Chaque fin novembre, au Marché Jean-Talon, l’hiver commence officiellement quand les vendeurs de sapins apparaissent.
Ce sont des êtres mystérieux : mi-marchands, mi-elfes nordiques, experts en nœuds de corde, et capables d’attacher huit sapins sur un seul Honda Civic sans cligner des yeux.
Le nôtre, on l’a trouvé il y a longtemps. On voulait un sapin naturel, fier et droit, on est repartis avec un arbre un peu croche, qui avait survécu à une tempête et probablement à deux divorces, mais on l’aimait déjà.
Au moment de payer, le vendeur nous a offert un coupon pour un tirage de Noël :
— Cinq cents dollars à gagner, madame. Donc vous n’avez aucune chance.
On a ri. Surtout lui.
Puis, la veille de Noël, le téléphone sonne.
Un homme à la voix grave, très grave, la voix officielle du Père Noël, estampillée qualité studio, nous annonce qu’on a gagné.
On a d’abord cru à une fraude, puis on s’est souvenus qu’on ne possédait rien qui valait la peine d’être volé.
C’était vrai. On avait gagné.
Depuis, chaque année, le même marchand revient au même coin du marché. S’il existe une carte fidélité des sapins, il nous la tamponnerait lui-même avec enthousiasme.
— Ah ! Les gagnants ! Vous revoilà ! J’ai trouvé LE sapin parfait pour vous.
Et il nous montre un arbre droit comme un militaire, parfumé à souhait, et qui coûte toujours un peu plus cher que celui d’à côté. (Le talent.)
On le croit, on paie, on repart fièrement avec notre arbre et trois nouvelles anecdotes.
Aujourd’hui, le temps passe, les modes changent, mais ce vendeur… lui ne change pas.

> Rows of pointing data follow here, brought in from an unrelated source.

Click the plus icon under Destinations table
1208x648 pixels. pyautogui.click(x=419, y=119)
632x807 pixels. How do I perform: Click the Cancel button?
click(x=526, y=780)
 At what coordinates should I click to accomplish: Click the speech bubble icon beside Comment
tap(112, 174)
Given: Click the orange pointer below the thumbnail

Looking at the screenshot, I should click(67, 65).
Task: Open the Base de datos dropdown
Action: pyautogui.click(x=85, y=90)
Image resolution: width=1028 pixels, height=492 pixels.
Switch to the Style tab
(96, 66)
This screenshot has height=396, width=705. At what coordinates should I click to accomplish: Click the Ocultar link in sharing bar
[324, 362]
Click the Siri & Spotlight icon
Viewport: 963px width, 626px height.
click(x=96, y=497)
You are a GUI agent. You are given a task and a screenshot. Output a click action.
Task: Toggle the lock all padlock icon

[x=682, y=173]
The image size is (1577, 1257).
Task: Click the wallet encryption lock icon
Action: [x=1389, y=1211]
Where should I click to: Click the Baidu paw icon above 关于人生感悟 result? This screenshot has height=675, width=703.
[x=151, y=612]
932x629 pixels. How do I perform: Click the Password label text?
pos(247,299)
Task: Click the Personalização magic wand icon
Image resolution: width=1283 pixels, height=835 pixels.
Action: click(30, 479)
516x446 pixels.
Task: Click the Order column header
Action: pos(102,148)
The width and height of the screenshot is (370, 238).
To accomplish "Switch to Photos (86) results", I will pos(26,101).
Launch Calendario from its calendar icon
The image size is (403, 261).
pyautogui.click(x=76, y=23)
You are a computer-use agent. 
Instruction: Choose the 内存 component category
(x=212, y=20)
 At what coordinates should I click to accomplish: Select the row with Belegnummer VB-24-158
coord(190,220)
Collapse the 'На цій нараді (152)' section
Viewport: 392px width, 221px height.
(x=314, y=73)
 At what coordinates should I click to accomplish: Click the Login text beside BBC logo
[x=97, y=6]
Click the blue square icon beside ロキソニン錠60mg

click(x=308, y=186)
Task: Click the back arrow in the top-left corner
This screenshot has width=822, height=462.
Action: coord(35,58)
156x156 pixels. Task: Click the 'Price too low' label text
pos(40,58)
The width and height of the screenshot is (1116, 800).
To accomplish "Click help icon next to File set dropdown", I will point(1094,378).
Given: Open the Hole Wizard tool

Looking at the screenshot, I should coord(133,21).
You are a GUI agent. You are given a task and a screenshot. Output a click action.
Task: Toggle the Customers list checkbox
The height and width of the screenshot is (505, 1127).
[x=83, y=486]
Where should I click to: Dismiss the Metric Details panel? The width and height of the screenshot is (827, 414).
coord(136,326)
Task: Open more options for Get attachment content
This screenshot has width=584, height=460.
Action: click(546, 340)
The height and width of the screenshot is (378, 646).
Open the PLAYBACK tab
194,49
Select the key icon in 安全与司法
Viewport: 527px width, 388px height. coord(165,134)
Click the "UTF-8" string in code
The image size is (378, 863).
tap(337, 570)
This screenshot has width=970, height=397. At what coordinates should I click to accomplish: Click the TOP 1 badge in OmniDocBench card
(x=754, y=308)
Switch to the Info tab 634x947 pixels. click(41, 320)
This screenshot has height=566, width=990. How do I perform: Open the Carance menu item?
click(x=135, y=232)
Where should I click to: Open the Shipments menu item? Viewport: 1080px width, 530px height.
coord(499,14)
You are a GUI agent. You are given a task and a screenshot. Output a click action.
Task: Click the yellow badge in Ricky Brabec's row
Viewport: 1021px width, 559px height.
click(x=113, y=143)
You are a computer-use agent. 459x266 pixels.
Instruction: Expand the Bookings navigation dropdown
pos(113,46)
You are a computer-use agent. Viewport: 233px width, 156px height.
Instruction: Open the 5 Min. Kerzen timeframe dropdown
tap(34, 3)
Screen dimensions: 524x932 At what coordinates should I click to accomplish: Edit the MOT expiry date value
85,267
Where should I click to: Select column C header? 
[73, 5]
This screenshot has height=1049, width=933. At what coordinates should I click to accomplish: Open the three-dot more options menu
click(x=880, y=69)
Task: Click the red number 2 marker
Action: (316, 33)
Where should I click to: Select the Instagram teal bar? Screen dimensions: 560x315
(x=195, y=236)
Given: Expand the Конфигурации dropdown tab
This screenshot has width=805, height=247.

Chaque année, il nous reconstruit Noël comme s’il l’avait inventé, avec sa voix de baryton, son sourire gelé et ses gants troués.
Et quand il dit :
— Vous verrez, celui-là va tenir toutes ses aiguilles jusqu’à la Chandeleur !
…on le croit encore.
Même si, objectivement, on sait très bien que vers le 3 janvier il va ressembler à un peigne à raser.
Mais peu importe :
il nous a donné un miracle, il nous garde un sapin,
et surtout, il nous rappelle tous les ans qu’il existe encore des traditions délicieusement inutiles dont on ne se lassera jamais.
Parce qu’au fond, ce vendeur…
ce n’est plus juste un vendeur.
C’est notre Père Noël sous contrat saisonnier.